[Exercise aim]
Duplicate the entries between the line holding "Open the Outputs" and the line holding "pyautogui.click(x=371, y=443)", inclusive.

[Entries for finding words and elements]
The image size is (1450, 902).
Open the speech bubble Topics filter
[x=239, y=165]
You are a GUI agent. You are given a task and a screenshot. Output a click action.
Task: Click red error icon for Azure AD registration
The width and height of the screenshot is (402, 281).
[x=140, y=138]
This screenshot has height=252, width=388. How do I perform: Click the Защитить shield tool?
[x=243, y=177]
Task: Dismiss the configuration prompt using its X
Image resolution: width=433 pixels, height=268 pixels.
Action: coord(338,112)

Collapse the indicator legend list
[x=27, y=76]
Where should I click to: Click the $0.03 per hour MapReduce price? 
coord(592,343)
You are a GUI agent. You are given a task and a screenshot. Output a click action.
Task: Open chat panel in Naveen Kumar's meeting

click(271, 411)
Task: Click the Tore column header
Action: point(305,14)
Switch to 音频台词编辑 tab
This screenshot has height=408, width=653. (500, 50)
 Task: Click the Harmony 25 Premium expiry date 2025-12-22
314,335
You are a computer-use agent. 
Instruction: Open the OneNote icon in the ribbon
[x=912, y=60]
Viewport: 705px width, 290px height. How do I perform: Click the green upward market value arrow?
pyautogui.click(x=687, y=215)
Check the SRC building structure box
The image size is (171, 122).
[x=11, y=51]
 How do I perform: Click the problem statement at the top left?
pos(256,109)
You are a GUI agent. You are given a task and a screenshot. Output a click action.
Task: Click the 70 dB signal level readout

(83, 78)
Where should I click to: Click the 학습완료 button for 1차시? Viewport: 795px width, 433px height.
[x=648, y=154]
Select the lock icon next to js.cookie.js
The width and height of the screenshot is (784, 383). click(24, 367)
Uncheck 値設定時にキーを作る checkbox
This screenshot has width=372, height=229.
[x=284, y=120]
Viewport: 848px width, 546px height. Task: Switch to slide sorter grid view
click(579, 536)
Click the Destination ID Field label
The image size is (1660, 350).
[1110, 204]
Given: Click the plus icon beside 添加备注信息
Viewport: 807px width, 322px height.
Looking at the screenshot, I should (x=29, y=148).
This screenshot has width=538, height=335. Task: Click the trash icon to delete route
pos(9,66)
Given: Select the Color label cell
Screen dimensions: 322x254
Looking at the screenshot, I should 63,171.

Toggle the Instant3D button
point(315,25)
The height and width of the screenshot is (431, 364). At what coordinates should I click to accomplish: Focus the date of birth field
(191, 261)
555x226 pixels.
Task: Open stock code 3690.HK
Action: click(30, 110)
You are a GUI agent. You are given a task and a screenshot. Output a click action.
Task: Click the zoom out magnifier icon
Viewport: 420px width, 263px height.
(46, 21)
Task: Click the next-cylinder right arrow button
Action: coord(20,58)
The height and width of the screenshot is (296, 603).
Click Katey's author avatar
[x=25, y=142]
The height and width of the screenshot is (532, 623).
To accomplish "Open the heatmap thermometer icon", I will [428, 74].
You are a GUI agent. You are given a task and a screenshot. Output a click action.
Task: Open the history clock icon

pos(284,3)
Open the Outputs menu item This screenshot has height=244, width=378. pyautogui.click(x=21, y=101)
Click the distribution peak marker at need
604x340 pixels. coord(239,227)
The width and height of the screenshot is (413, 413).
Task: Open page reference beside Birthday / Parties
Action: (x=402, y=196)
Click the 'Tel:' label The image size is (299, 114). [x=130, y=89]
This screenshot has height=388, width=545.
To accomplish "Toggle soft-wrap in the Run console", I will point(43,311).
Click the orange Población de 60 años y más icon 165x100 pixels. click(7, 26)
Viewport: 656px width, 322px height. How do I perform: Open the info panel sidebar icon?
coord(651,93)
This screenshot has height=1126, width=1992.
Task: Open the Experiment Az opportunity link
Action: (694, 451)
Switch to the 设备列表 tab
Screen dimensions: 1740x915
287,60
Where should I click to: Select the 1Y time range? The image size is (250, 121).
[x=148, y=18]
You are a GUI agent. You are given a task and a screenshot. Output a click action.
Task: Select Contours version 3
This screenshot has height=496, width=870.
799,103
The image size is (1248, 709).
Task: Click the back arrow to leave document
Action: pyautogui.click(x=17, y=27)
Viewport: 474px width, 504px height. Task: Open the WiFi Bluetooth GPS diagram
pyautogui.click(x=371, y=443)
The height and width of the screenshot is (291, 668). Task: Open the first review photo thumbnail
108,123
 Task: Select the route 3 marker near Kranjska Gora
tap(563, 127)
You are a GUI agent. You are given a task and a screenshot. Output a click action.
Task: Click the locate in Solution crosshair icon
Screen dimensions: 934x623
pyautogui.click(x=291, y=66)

[Right answer]
Open the Outputs menu item This screenshot has height=244, width=378. pyautogui.click(x=21, y=101)
Click the distribution peak marker at need
604x340 pixels. coord(239,227)
The width and height of the screenshot is (413, 413).
Task: Open page reference beside Birthday / Parties
Action: (x=402, y=196)
Click the 'Tel:' label The image size is (299, 114). [x=130, y=89]
This screenshot has height=388, width=545.
To accomplish "Toggle soft-wrap in the Run console", I will point(43,311).
Click the orange Población de 60 años y más icon 165x100 pixels. click(7, 26)
Viewport: 656px width, 322px height. How do I perform: Open the info panel sidebar icon?
coord(651,93)
This screenshot has height=1126, width=1992.
Task: Open the Experiment Az opportunity link
Action: (694, 451)
Switch to the 设备列表 tab
Screen dimensions: 1740x915
287,60
Where should I click to: Select the 1Y time range? The image size is (250, 121).
[x=148, y=18]
You are a GUI agent. You are given a task and a screenshot. Output a click action.
Task: Select Contours version 3
This screenshot has height=496, width=870.
799,103
The image size is (1248, 709).
Task: Click the back arrow to leave document
Action: pyautogui.click(x=17, y=27)
Viewport: 474px width, 504px height. Task: Open the WiFi Bluetooth GPS diagram
pyautogui.click(x=371, y=443)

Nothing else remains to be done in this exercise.